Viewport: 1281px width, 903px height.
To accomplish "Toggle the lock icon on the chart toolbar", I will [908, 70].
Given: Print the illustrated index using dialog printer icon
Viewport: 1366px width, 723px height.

|---|

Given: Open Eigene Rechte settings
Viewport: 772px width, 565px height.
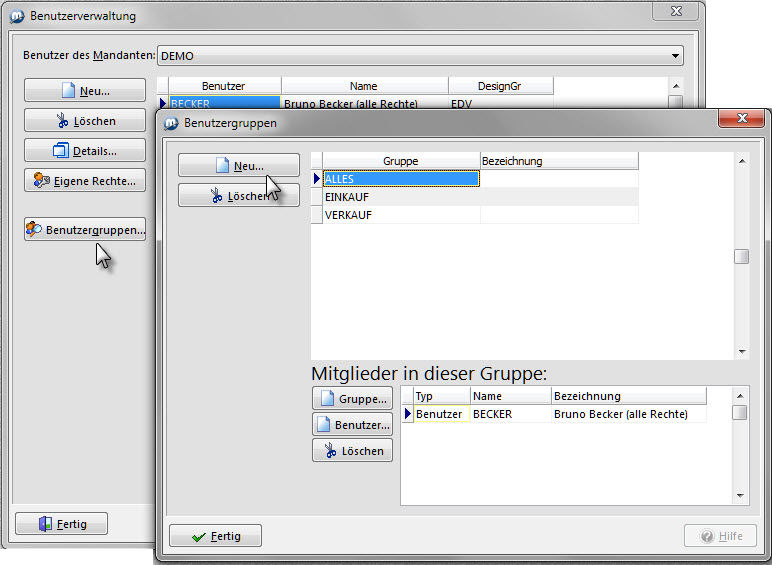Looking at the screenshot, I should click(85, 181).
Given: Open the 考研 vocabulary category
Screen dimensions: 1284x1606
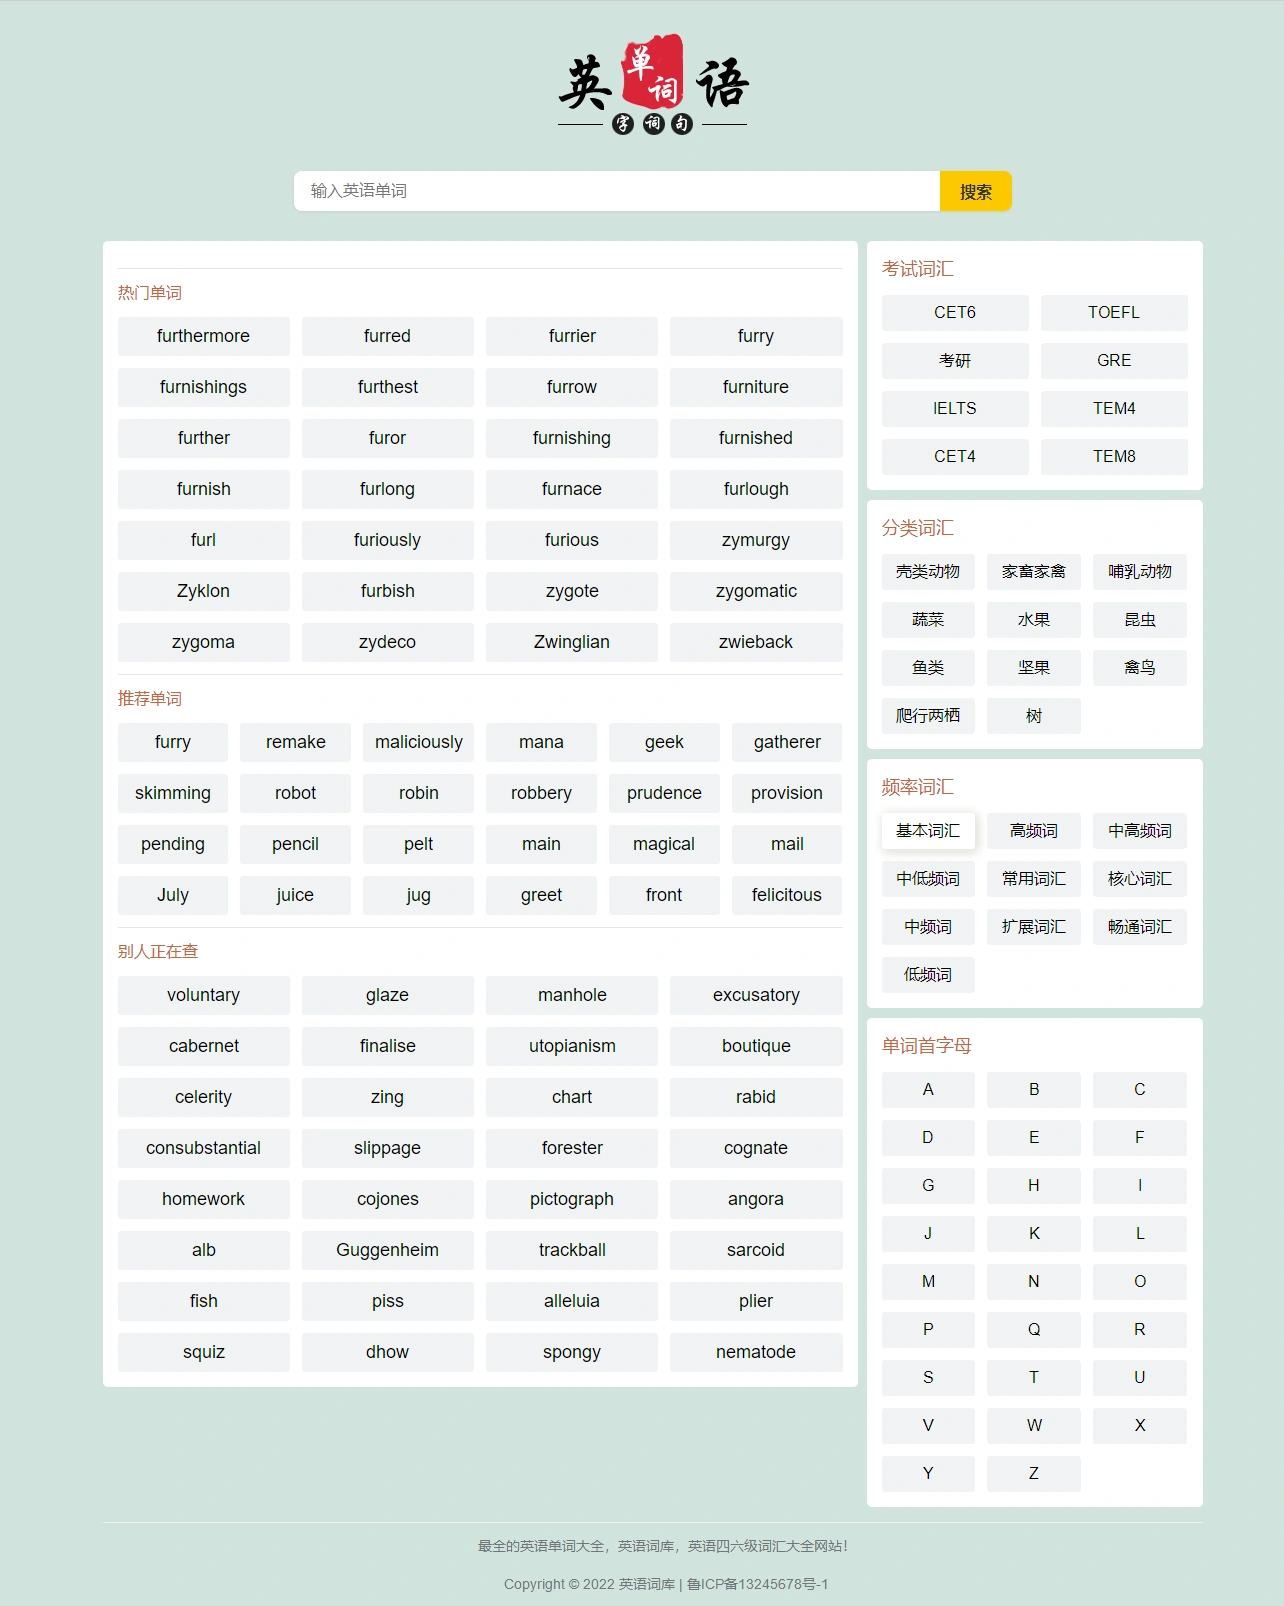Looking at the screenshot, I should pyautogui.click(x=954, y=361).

|---|

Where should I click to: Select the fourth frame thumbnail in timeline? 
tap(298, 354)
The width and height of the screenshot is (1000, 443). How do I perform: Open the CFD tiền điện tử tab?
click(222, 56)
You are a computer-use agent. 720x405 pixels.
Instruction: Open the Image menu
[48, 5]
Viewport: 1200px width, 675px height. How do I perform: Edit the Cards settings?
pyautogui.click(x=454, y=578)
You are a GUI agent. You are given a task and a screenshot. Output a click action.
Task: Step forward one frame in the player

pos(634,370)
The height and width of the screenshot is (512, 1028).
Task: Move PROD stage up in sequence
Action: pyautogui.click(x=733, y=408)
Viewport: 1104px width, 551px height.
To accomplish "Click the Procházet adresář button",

|---|

WHAT THE EXERCISE ASKS =>
Repeat the entries above verbatim, but only from the line that has "Task: Step forward one frame in the player" down to the line that has "the Procházet adresář", inclusive.

TASK RESULT =>
Task: Step forward one frame in the player

pos(634,370)
The height and width of the screenshot is (512, 1028).
Task: Move PROD stage up in sequence
Action: pyautogui.click(x=733, y=408)
Viewport: 1104px width, 551px height.
To accomplish "Click the Procházet adresář button",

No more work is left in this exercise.